### YOUR GOAL
Every entry, exactly as given, must be retyped.

### EXERCISE MATERIALS
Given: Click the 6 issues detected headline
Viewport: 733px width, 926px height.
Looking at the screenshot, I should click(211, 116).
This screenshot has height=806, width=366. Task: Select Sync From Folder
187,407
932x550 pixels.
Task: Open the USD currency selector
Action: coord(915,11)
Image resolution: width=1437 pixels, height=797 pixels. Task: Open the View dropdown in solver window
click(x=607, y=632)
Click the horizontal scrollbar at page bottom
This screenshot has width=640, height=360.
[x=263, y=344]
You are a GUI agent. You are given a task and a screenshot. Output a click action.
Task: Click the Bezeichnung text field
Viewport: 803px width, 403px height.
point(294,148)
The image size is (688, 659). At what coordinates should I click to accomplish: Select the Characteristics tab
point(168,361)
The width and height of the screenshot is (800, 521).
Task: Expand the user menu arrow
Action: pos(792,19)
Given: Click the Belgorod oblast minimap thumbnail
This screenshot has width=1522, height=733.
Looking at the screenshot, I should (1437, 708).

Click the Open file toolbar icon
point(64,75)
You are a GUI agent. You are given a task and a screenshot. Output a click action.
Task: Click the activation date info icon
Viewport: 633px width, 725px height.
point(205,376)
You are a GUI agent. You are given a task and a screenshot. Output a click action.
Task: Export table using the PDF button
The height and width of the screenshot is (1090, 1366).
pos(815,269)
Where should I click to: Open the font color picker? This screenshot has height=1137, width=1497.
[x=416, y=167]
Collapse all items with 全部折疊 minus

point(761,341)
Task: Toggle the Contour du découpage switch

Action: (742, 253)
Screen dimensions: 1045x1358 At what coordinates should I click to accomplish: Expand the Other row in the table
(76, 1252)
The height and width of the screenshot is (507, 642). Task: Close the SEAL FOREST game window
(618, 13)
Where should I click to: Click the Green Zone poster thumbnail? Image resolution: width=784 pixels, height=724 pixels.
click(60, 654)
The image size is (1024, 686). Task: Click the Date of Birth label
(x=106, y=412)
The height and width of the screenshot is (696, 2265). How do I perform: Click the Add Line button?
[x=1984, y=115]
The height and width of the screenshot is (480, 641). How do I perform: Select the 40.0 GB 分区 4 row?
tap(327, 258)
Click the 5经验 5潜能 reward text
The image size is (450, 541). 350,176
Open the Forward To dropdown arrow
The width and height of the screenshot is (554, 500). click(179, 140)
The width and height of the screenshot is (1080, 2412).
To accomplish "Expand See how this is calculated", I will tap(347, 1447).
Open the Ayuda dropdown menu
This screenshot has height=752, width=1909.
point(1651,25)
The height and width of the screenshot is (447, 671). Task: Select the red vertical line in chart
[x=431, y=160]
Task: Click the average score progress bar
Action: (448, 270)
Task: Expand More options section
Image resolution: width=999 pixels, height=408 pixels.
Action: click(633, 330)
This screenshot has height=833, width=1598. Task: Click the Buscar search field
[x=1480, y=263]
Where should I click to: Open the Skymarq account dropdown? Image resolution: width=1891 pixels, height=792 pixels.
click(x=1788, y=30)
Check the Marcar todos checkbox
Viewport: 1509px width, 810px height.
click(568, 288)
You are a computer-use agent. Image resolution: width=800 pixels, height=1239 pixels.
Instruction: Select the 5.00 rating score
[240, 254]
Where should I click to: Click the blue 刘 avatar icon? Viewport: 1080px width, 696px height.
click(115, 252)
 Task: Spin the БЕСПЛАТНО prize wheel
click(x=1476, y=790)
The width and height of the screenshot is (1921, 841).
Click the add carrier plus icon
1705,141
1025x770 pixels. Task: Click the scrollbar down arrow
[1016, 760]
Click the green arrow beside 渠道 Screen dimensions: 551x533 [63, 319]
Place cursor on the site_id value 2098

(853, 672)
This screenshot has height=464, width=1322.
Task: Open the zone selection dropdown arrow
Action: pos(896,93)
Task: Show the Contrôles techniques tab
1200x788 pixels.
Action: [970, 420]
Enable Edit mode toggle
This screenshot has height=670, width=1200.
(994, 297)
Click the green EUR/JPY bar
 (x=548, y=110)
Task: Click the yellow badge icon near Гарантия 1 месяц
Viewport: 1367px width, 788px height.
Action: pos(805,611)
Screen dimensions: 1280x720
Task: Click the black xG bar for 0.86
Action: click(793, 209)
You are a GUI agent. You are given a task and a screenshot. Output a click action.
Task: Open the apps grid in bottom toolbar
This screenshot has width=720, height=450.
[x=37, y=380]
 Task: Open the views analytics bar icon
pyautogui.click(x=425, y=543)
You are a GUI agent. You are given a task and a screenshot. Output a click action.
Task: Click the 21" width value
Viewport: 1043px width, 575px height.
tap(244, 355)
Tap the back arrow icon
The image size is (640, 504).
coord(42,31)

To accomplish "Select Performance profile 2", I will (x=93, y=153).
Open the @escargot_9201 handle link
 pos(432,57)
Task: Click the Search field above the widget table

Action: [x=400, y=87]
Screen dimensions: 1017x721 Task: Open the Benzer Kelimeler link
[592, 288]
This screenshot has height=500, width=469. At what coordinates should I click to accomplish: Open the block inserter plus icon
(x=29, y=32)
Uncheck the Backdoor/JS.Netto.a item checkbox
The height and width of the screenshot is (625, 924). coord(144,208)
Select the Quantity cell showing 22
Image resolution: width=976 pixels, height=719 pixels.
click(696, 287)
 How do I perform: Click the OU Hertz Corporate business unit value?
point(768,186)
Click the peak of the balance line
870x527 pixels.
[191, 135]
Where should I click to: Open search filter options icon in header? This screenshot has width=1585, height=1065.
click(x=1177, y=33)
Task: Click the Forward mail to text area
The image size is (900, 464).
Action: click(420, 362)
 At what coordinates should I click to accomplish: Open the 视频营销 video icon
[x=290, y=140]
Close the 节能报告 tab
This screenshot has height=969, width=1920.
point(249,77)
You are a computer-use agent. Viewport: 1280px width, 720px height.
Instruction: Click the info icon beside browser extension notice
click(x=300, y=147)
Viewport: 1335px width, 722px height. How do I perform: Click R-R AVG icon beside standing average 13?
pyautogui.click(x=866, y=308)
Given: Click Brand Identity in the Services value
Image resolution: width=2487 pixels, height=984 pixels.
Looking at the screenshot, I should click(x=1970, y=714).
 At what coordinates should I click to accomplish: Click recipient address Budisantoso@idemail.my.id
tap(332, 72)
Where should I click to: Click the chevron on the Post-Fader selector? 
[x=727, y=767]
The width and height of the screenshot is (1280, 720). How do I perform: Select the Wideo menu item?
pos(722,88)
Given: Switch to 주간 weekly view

### ANSWER SPACE
Given: Click the 6 issues detected headline
Viewport: 733px width, 926px height.
Looking at the screenshot, I should click(211, 116).
This screenshot has height=806, width=366. Task: Select Sync From Folder
187,407
932x550 pixels.
Task: Open the USD currency selector
Action: coord(915,11)
Image resolution: width=1437 pixels, height=797 pixels. Task: Open the View dropdown in solver window
click(x=607, y=632)
Click the horizontal scrollbar at page bottom
This screenshot has width=640, height=360.
[x=263, y=344]
You are a GUI agent. You are given a task and a screenshot. Output a click action.
Task: Click the Bezeichnung text field
Viewport: 803px width, 403px height.
point(294,148)
The image size is (688, 659). At what coordinates should I click to accomplish: Select the Characteristics tab
point(168,361)
The width and height of the screenshot is (800, 521).
Task: Expand the user menu arrow
Action: pos(792,19)
Given: Click the Belgorod oblast minimap thumbnail
This screenshot has width=1522, height=733.
Looking at the screenshot, I should (1437, 708).

Click the Open file toolbar icon
point(64,75)
You are a GUI agent. You are given a task and a screenshot. Output a click action.
Task: Click the activation date info icon
Viewport: 633px width, 725px height.
point(205,376)
You are a GUI agent. You are given a task and a screenshot. Output a click action.
Task: Export table using the PDF button
The height and width of the screenshot is (1090, 1366).
pos(815,269)
Where should I click to: Open the font color picker? This screenshot has height=1137, width=1497.
[x=416, y=167]
Collapse all items with 全部折疊 minus

point(761,341)
Task: Toggle the Contour du découpage switch

Action: (742, 253)
Screen dimensions: 1045x1358 At what coordinates should I click to accomplish: Expand the Other row in the table
(76, 1252)
The height and width of the screenshot is (507, 642). Task: Close the SEAL FOREST game window
(618, 13)
Where should I click to: Click the Green Zone poster thumbnail? Image resolution: width=784 pixels, height=724 pixels.
click(60, 654)
The image size is (1024, 686). Task: Click the Date of Birth label
(x=106, y=412)
The height and width of the screenshot is (696, 2265). How do I perform: Click the Add Line button?
[x=1984, y=115]
The height and width of the screenshot is (480, 641). How do I perform: Select the 40.0 GB 分区 4 row?
tap(327, 258)
Click the 5经验 5潜能 reward text
The image size is (450, 541). 350,176
Open the Forward To dropdown arrow
The width and height of the screenshot is (554, 500). click(179, 140)
The width and height of the screenshot is (1080, 2412).
To accomplish "Expand See how this is calculated", I will tap(347, 1447).
Open the Ayuda dropdown menu
This screenshot has height=752, width=1909.
point(1651,25)
The height and width of the screenshot is (447, 671). Task: Select the red vertical line in chart
[x=431, y=160]
Task: Click the average score progress bar
Action: (448, 270)
Task: Expand More options section
Image resolution: width=999 pixels, height=408 pixels.
Action: click(633, 330)
This screenshot has height=833, width=1598. Task: Click the Buscar search field
[x=1480, y=263]
Where should I click to: Open the Skymarq account dropdown? Image resolution: width=1891 pixels, height=792 pixels.
click(x=1788, y=30)
Check the Marcar todos checkbox
Viewport: 1509px width, 810px height.
click(568, 288)
You are a computer-use agent. Image resolution: width=800 pixels, height=1239 pixels.
Instruction: Select the 5.00 rating score
[240, 254]
Where should I click to: Click the blue 刘 avatar icon? Viewport: 1080px width, 696px height.
click(115, 252)
 Task: Spin the БЕСПЛАТНО prize wheel
click(x=1476, y=790)
The width and height of the screenshot is (1921, 841).
Click the add carrier plus icon
1705,141
1025x770 pixels. Task: Click the scrollbar down arrow
[1016, 760]
Click the green arrow beside 渠道 Screen dimensions: 551x533 [63, 319]
Place cursor on the site_id value 2098

(853, 672)
This screenshot has height=464, width=1322.
Task: Open the zone selection dropdown arrow
Action: pos(896,93)
Task: Show the Contrôles techniques tab
1200x788 pixels.
Action: [970, 420]
Enable Edit mode toggle
This screenshot has height=670, width=1200.
(994, 297)
Click the green EUR/JPY bar
 (x=548, y=110)
Task: Click the yellow badge icon near Гарантия 1 месяц
Viewport: 1367px width, 788px height.
Action: pos(805,611)
Screen dimensions: 1280x720
Task: Click the black xG bar for 0.86
Action: click(793, 209)
You are a GUI agent. You are given a task and a screenshot. Output a click action.
Task: Open the apps grid in bottom toolbar
This screenshot has width=720, height=450.
[x=37, y=380]
 Task: Open the views analytics bar icon
pyautogui.click(x=425, y=543)
You are a GUI agent. You are given a task and a screenshot. Output a click action.
Task: Click the 21" width value
Viewport: 1043px width, 575px height.
tap(244, 355)
Tap the back arrow icon
The image size is (640, 504).
coord(42,31)

To accomplish "Select Performance profile 2", I will (x=93, y=153).
Open the @escargot_9201 handle link
 pos(432,57)
Task: Click the Search field above the widget table

Action: [x=400, y=87]
Screen dimensions: 1017x721 Task: Open the Benzer Kelimeler link
[592, 288]
This screenshot has height=500, width=469. At what coordinates should I click to accomplish: Open the block inserter plus icon
(x=29, y=32)
Uncheck the Backdoor/JS.Netto.a item checkbox
The height and width of the screenshot is (625, 924). coord(144,208)
Select the Quantity cell showing 22
Image resolution: width=976 pixels, height=719 pixels.
click(696, 287)
 How do I perform: Click the OU Hertz Corporate business unit value?
point(768,186)
Click the peak of the balance line
870x527 pixels.
[191, 135]
Where should I click to: Open search filter options icon in header? This screenshot has width=1585, height=1065.
click(x=1177, y=33)
Task: Click the Forward mail to text area
The image size is (900, 464).
Action: click(420, 362)
 At what coordinates should I click to accomplish: Open the 视频营销 video icon
[x=290, y=140]
Close the 节能报告 tab
This screenshot has height=969, width=1920.
point(249,77)
You are a computer-use agent. Viewport: 1280px width, 720px height.
Instruction: Click the info icon beside browser extension notice
click(x=300, y=147)
Viewport: 1335px width, 722px height. How do I perform: Click R-R AVG icon beside standing average 13?
pyautogui.click(x=866, y=308)
Given: Click Brand Identity in the Services value
Image resolution: width=2487 pixels, height=984 pixels.
Looking at the screenshot, I should click(x=1970, y=714).
 At what coordinates should I click to accomplish: Click recipient address Budisantoso@idemail.my.id
tap(332, 72)
Where should I click to: Click the chevron on the Post-Fader selector? 
[x=727, y=767]
The width and height of the screenshot is (1280, 720). How do I perform: Select the Wideo menu item?
pos(722,88)
Given: Switch to 주간 weekly view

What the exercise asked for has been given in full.